Written request a =>
In the listing below, copy out everything from the line containing "The image size is (710, 644)." down to the line containing "pos(147,31)", both included, exactly as they appear.

A general mathematical framework for learning with energies.

Does not need probabilities.

Does not require tractable Z.

Useful for classification, ranking, structured prediction, regression.

Summary:  
Hinton = generative probability model  
LeCun = general energy framework (probabilistic and non-probabilistic)

Difference 2: Role of Energy

Hinton (1985): Energy defines a probability.

$$
p(x)=\frac{e^{-E(x)/T}}{Z}
$$

Low energy → high probability.

Energy is literally negative log probability times temperature.

LeCun (2006): Energy is compatibility, not probability.

low energy = good answer (no need for normalization)

Energy is not tied to probability unless you choose to convert it.

Summary:  
Hinton = energy → probability  
LeCun = energy → scoring function

Difference 3: Temperature

Hinton:

Temperature T is critical:

Used during annealing  
Controls stochasticity  
Comes from physics  
Helps escape local minima  
Governs the Gibbs distribution

LeCun:

Temperature is optional.  
Only appears if converting energy → probability.  
Not required in most EBMs.

Summary:  
Hinton = temperature is essential  
LeCun = temperature is optional or irrelevant

Difference 4: Training Method

Hinton (1985):

Training uses:

Gradient of log-likelihood  
Two expectations (positive phase and negative phase)  
Requires Markov Chain Monte Carlo  
Requires sampling (Gibbs)  
Computes equilibrium statistics  
Difficult to scale

This is the ancestor of Contrastive Divergence, RBMs, DBNs.

Word and item position data =>
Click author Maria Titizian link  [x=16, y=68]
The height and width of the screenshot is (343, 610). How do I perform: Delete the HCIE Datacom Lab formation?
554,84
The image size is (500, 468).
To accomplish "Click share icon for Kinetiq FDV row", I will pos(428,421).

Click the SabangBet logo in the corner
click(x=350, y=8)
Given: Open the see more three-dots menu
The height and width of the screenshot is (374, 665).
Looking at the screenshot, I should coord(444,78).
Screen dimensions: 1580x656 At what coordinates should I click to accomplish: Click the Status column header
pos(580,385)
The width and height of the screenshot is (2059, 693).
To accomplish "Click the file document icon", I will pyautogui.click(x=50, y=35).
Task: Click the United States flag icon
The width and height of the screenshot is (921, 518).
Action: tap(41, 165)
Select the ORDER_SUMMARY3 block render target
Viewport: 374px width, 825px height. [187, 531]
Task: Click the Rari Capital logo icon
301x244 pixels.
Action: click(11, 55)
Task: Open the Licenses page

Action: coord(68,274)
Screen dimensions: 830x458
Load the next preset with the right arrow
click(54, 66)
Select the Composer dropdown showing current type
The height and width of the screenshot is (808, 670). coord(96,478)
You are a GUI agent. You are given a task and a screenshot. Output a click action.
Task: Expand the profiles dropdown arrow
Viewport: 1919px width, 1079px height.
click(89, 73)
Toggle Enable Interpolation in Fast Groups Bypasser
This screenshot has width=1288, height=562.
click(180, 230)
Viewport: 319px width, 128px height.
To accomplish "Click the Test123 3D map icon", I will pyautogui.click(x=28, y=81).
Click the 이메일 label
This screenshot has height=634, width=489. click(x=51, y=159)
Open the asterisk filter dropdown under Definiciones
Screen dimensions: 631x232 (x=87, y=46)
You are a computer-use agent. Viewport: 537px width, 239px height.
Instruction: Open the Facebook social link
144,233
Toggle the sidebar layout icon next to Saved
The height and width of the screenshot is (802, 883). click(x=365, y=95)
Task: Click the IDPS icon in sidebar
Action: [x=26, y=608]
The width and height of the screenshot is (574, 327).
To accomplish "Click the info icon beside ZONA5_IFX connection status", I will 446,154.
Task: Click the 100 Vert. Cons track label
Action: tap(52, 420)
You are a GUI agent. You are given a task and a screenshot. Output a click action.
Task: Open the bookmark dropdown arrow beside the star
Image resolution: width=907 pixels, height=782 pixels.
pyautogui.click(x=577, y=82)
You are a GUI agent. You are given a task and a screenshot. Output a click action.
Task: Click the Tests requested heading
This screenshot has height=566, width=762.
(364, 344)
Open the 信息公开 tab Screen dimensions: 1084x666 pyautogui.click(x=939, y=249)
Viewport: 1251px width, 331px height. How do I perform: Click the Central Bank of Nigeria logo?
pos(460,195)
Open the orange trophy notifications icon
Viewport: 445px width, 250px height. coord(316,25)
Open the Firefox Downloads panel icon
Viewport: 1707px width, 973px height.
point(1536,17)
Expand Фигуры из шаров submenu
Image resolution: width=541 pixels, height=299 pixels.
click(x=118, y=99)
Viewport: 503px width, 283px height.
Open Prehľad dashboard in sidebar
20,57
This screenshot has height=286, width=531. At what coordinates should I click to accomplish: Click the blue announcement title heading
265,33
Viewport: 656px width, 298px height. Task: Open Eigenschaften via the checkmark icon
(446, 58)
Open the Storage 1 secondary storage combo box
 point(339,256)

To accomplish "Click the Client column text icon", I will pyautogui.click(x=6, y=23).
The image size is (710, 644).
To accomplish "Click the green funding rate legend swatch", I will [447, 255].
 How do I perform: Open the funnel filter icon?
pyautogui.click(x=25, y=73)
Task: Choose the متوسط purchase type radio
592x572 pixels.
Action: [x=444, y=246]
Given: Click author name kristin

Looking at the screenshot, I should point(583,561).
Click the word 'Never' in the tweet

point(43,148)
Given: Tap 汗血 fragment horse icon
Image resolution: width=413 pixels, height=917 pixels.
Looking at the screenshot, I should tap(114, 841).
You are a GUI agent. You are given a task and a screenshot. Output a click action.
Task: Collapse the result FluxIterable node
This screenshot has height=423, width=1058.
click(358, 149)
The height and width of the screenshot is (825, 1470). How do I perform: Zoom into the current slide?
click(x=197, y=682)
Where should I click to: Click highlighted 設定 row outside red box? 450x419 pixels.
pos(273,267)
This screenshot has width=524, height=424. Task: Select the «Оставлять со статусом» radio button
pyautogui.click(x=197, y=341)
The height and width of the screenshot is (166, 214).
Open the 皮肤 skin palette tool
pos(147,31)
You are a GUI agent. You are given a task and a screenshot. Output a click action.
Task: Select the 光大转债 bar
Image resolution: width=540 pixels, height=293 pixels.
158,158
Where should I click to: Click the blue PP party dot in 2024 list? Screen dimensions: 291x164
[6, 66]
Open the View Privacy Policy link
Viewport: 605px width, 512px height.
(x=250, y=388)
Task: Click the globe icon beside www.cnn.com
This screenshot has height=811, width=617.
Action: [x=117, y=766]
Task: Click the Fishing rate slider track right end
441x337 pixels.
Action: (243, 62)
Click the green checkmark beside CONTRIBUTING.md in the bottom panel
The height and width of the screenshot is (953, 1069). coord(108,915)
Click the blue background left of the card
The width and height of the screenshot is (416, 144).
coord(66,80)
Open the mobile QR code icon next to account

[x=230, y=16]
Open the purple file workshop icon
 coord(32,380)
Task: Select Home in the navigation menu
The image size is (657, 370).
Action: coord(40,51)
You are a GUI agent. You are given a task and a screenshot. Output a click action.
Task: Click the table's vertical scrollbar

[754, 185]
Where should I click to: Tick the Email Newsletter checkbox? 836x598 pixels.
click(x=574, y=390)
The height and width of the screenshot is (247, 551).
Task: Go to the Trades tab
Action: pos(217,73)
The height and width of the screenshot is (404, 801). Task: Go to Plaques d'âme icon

Written request b =>
Pick up the comparison of Hinton's and LeCun's energy models right after its last line.

Response a =>
The image size is (710, 644).
To accomplish "Click the green funding rate legend swatch", I will [447, 255].
 How do I perform: Open the funnel filter icon?
pyautogui.click(x=25, y=73)
Task: Choose the متوسط purchase type radio
592x572 pixels.
Action: [x=444, y=246]
Given: Click author name kristin

Looking at the screenshot, I should point(583,561).
Click the word 'Never' in the tweet

point(43,148)
Given: Tap 汗血 fragment horse icon
Image resolution: width=413 pixels, height=917 pixels.
Looking at the screenshot, I should tap(114, 841).
You are a GUI agent. You are given a task and a screenshot. Output a click action.
Task: Collapse the result FluxIterable node
This screenshot has height=423, width=1058.
click(358, 149)
The height and width of the screenshot is (825, 1470). How do I perform: Zoom into the current slide?
click(x=197, y=682)
Where should I click to: Click highlighted 設定 row outside red box? 450x419 pixels.
pos(273,267)
This screenshot has width=524, height=424. Task: Select the «Оставлять со статусом» radio button
pyautogui.click(x=197, y=341)
The height and width of the screenshot is (166, 214).
Open the 皮肤 skin palette tool
pos(147,31)

Response b =>
LeCun (2006):

Training uses:

Margin losses  
Perceptron loss  
Contrastive losses  
Hinge loss  
Log loss  
Structured losses

No sampling required

Inference by minimization, not sampling

Summary:  
Hinton = generative training via sampling  
LeCun = discriminative or general training via energy shaping

Difference 5: Type of Tasks

Hinton:

Generative modeling  
Density modeling  
Missing data prediction  
Sampling and reconstruction  
Unsupervised learning

LeCun:

Classification  
Ranking  
Detection  
Sequence labeling  
Structured output  
Optimization problems  
CRFs, MMNs, graph models

Summary:  
Hinton = generative  
LeCun = general-purpose machine learning

Difference 6: Normalization

Hinton:

Requires computing or approximating Z, the partition function.

LeCun:

EBMs remove the normalization requirement.

This is the largest conceptual shift.

Final Answer

Who first used energy in a generative neural network?  
Geoffrey Hinton (1985), Boltzmann Machine.

What is the difference between the two papers?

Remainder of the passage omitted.